• What to do
Look through the listing below for lines containing "chevron". State how many there are, and nothing else.

= = = =

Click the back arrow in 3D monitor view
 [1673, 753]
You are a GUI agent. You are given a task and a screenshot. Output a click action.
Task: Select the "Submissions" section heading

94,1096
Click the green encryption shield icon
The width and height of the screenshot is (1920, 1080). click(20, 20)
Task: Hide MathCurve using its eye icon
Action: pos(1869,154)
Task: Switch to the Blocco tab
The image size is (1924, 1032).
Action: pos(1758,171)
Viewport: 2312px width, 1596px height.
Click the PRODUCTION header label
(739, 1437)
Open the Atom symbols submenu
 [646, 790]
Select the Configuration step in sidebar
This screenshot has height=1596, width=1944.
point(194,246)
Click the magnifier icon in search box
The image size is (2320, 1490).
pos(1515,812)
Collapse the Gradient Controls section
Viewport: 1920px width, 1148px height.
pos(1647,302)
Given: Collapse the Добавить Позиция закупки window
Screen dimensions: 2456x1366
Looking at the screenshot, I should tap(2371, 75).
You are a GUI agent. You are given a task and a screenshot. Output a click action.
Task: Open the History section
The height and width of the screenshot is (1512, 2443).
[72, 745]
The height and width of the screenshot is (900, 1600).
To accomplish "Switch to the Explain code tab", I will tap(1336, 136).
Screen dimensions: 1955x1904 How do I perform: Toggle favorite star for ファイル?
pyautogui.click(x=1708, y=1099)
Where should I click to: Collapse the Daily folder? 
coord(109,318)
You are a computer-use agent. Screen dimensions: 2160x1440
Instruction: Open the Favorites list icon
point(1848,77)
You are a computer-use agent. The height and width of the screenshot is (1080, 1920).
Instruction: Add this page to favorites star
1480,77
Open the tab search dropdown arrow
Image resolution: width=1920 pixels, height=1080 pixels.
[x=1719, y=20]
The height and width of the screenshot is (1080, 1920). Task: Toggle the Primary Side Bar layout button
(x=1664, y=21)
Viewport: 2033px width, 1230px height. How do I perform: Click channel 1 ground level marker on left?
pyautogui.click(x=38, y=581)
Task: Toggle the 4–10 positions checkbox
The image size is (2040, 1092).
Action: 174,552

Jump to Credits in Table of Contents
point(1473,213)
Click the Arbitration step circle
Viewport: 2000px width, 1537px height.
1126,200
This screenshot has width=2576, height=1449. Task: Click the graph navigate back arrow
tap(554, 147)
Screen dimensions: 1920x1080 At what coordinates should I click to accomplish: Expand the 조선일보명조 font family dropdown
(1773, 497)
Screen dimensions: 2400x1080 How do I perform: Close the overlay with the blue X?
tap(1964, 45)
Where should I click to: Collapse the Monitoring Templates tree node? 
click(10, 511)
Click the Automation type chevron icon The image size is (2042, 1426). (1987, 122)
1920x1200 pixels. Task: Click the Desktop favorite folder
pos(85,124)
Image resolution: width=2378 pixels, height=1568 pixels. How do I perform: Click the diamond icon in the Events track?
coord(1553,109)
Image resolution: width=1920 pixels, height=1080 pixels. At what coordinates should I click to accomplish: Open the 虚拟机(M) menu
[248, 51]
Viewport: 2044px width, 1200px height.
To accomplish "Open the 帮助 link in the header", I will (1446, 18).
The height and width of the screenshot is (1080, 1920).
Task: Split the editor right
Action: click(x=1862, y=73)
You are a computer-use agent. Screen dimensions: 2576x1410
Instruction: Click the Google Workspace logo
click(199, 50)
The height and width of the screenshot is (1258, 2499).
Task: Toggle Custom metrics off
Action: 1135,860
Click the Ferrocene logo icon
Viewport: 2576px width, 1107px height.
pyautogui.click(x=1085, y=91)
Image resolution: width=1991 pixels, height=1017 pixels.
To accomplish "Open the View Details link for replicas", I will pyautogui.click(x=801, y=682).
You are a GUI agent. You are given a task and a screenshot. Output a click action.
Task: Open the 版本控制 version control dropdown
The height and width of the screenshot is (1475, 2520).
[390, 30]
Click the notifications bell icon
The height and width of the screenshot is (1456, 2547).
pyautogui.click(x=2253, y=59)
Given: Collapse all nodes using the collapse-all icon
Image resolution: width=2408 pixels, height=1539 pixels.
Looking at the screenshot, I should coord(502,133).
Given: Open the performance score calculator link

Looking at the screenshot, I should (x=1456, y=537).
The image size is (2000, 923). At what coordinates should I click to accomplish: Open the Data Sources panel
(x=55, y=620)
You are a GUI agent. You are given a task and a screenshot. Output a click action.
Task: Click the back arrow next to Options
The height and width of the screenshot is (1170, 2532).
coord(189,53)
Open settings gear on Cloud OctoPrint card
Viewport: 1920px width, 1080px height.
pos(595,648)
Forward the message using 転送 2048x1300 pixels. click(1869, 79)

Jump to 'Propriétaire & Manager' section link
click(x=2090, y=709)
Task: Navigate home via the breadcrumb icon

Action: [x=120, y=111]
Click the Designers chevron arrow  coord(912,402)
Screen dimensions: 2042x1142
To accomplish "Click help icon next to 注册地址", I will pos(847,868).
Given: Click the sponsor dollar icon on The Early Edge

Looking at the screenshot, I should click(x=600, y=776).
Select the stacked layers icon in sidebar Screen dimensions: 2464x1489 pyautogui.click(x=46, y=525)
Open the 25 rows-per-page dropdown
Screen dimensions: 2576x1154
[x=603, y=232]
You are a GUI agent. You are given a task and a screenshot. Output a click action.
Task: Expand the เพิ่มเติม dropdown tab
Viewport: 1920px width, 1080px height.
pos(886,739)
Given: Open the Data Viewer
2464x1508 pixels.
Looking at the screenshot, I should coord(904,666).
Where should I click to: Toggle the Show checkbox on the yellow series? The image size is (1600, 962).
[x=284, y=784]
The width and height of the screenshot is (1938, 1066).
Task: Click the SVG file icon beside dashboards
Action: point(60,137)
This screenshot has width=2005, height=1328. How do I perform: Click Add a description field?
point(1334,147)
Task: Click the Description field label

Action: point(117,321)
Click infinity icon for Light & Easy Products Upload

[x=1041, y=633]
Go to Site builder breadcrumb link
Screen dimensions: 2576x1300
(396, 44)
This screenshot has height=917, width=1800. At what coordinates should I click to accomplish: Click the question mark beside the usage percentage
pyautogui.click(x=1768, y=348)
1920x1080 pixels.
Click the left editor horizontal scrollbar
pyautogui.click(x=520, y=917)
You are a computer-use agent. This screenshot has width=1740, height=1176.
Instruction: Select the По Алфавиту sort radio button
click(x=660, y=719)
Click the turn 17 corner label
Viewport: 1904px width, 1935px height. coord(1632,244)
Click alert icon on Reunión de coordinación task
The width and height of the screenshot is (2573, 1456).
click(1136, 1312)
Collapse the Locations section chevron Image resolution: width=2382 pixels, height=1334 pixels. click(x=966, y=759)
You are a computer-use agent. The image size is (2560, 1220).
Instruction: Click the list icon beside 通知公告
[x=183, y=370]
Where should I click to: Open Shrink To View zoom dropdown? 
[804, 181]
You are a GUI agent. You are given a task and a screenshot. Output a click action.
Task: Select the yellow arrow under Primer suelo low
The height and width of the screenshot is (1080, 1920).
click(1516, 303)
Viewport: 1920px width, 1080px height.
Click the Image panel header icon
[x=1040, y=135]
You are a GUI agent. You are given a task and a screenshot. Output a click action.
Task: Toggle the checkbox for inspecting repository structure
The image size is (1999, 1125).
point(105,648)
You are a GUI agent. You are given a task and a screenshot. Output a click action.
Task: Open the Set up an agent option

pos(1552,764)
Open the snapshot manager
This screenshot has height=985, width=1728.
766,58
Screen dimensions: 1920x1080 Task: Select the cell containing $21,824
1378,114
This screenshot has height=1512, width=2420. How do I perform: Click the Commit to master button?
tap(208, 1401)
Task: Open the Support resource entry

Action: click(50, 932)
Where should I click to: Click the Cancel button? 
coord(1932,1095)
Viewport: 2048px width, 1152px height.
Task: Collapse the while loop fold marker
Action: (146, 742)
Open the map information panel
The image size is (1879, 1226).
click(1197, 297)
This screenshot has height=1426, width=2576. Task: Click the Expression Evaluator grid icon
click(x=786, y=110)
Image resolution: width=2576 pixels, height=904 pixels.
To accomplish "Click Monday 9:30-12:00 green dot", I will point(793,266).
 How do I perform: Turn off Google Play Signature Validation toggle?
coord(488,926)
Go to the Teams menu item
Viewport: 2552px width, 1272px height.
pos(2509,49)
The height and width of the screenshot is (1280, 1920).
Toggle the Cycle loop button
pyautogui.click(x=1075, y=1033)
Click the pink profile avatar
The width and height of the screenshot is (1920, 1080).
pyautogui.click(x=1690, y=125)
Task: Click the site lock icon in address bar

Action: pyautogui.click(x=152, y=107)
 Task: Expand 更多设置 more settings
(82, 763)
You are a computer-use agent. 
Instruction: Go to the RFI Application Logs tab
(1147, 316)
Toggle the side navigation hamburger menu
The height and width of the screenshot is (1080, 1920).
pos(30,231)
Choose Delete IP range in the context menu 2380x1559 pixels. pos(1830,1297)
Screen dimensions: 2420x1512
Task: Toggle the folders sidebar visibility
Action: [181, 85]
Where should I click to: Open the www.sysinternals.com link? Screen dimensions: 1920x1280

= = = =

• Exercise output
3